How to use AOP (PostSharp) for Serialization?

Is it possible to inject code to read/write the properties of an object using a PostSharp aspect? For example, consider the following class:

[ BinarySerializable ] 
public class Employee { 
   public string Name {get; set; } 
   public string Title {get; set;} 
}

In this case, "BinarySerializable" would be a custom aspect that introduces a custom "IBinarySerializable" interface, as follows:

public interface IBinarySerializable 
{ 
   void Write(BinaryWriter writer); 
   void Read(BinaryReader reader); 
}

After compilation, the resulting class would look like this:

public class Employee : IBinarySerializable 
{ 
   public string Name {get; set;} 
   public string Title {get; set; }

   void IBinarySerializable.Write(BinaryWriter writer) 
   { 
      writer.Write(Name); 
      writer.Write(Title); 
   }

   void IBinarySerializable.Read(BinaryReader reader) 
   { 
      Name = reader.ReadString(); 
      Title = reader.ReadString(); 
   } 
}

Intuitively, I feel this should be possible using PostSharp, but I need some direction as to the right approach.

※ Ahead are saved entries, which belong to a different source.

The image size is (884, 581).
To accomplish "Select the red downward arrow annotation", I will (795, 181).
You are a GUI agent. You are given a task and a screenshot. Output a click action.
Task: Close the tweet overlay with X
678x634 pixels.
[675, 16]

If this is possible, then how to handle properties that are themselves injected by some other aspect?

UPDATE: I tried creating a simple example using the built-in PSerializable aspect, but ran into problems when members inherit from .NET framework classes that do not have that attribute.

Adding the [PSerializable] attribute to the EmployeeCollection class fails to compile with "Cannot apply [PSerializable] to type 'AOPSerialization.EmployeeCollection' because the base type does not have a [PSerializable] or [Serializer] attribute."

Omitting the [PSerializable] attribute from the EmployeeCollection class throws a runtime PortableSerializationException: Cannot find a serializer for type 'AOPSerialization.EmployeeCollection'.

For example:

[PSerializable]
public class AOPComponent
{
    public string Title { get; set; }
    public string Description { get; set; }
    public AOPComponent(string title, string description){...}
}

[PSerializable]
public class AOPComponentCollection<T> : ObservableCollection<T>
{...}

[PSerializable]
public class EmployeeCollection : AOPComponentCollection<Employee>
{...}

[PSerializable]
public class Company : AOPComponent
{
    public EmployeeCollection Engineers { get; set; }
    public EmployeeCollection Managers { get; set; }
}

I figured out that the Serializer and ImportSerializer attributes are used to tell the PortableFormatter which custom ISerializer or ISerializerFactory implementation to use.

But the question remains:

How to specify a custom serializer for the generic base collection type?

This approach fails because an attribute may not include type parameters.

[PSerializable, ImportSerializer(typeof(ObservableCollection<T>), typeof(AOPComponentSerializerFactory))]
public class AOPComponentCollection<T> : ObservableCollection<T> where T : AOPComponent
{...}

This approach fails because PostSharp cannot find a serializer for ObservableCollection< T >

[PSerializable, Serializer(typeof(AOPComponentSerializerFactory))]
public class AOPComponentCollection<T> : ObservableCollection<T> where T : AOPComponent
{...}

Upvotes: 0

Views: 710

Answers (1)

Gael Fraiteur
Gael Fraiteur

Reputation: 6857

It would be possible to do that with PostSharp, but only by using the low-level PostSharp SDK, which is undocumented and unsupported.

Good news are that we already implemented this for you, in the namespace PostSharp.Serialization. The aspect is [PSerializable] and the formatter is PortableFormatter.